If you have developed swelling of one breast more than six months after breast augmentation surgery and are considering breast implant removal, you should contact Dr. Brenner.

Breast Implant Exchange: 5 Reasons you may need Removal & Replacement

1. Implants too old: The lifespan of a breast implant is generally thought to be about 10 to 12 years. However, age of an implant alone is not necessarily a reason to remove them. Especially with respect to saline implants, if a patient is not having any issues with the implant, it is likely safe to leave the implant alone. Conversely, silicone gel implants may require imaging once they reach a certain age. This is best done with an MRI, which has the best detail  and the most sensitivity for detecting damage to the outer shell. If a silicone implant is noted to be damaged, then breast implant exchange is indicated.
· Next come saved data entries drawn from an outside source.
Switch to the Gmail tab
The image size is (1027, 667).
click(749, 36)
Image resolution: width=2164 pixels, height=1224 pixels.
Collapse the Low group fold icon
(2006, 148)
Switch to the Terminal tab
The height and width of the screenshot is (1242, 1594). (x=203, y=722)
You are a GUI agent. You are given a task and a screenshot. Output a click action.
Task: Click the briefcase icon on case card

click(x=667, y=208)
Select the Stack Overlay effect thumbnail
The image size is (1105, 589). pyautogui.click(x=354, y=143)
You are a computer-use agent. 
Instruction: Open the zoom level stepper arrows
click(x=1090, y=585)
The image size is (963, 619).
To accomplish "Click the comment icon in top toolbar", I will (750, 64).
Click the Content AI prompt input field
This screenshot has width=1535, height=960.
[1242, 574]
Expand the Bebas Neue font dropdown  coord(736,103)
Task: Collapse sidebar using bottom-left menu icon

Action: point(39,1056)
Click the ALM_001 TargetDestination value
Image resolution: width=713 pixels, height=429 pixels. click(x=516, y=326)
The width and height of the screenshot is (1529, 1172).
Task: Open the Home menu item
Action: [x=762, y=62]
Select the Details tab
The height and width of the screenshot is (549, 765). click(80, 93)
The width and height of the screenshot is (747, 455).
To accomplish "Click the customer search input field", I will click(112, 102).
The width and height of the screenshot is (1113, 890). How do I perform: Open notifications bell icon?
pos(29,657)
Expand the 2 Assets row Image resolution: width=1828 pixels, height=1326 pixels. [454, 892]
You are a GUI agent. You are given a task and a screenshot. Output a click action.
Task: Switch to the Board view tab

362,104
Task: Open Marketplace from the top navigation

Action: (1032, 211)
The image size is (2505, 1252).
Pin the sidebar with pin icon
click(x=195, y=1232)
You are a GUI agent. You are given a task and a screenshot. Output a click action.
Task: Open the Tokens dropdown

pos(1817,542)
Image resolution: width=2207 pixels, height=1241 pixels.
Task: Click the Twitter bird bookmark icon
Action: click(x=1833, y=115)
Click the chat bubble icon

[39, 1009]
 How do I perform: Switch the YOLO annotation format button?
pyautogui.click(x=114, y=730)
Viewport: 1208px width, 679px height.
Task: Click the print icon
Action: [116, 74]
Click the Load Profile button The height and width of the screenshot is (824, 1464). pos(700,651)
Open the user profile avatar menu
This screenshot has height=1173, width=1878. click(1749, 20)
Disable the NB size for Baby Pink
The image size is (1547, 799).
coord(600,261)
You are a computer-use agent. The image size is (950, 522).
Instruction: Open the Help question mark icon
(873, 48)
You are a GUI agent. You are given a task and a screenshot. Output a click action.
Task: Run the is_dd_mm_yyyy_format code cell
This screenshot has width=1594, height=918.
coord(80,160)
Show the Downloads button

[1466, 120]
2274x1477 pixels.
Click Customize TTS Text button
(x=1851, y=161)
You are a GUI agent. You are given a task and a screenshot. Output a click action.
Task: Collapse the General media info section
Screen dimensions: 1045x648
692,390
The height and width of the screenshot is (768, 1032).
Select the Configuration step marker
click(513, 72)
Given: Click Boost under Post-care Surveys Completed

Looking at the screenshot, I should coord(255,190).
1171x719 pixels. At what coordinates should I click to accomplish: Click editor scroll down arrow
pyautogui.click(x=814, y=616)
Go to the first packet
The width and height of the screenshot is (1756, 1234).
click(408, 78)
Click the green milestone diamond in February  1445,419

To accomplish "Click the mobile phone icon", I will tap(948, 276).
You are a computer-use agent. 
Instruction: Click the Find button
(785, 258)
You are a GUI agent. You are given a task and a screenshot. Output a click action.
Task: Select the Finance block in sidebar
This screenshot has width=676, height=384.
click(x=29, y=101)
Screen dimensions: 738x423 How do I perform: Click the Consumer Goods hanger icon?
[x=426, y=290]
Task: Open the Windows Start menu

2. Implants ruptured or leaking: Breast implants are mechanical devices and will develop “wear and tear” over time. When a breast implant sustains an injury to its shell (i.e.a tear) it will begin to leak its contents. With respect to saline implants, the saline will leak out slowly and be absorbed by the capsule and into the blood stream. Silicone implants can leak as well. However, silicone implants (in particular the new cohesive gel silicone implants) will tend to maintain their shape, even when the shell is compromised. When an implant leak leads to a change in shape of the breast, this is known as symptomatic rupture. When an implant leak is undetectable to the eye or on physical examination, this is known as silent rupture.

3. Want an implant size change: Some women have breast implants that they are very happy with; they just simply would like a size change. For most patients that fall into this category, they have grown familiar with their size and would prefer to exchange them for a bigger size. For the minority of women who desire a smaller size, they may choose to “downsize” their implants.

4. Want to change from saline to silicone breast implants: Both saline and silicone are great choices when it comes to breast augmentation. However many patients were implanted with saline implants prior to silicone implants becoming approved by the FDA in 2006 for cosmetic use. Therefore, there is a large subset of women who want to switch to silicone simply for the advantage of having breast implants that feel more natural.

5. Capsular Contracture: Breast implants are mechanical devices. Following implantation, the body forms a capsule around the breast in order to “wall off” the implant as a foreign body. Rarely, people will have an overwhelming inflammatory reaction within the breast capsule that causes it to tighten around the implant. When severe, this may require removal of the breast capsule along with removal and replacement of the involved implant.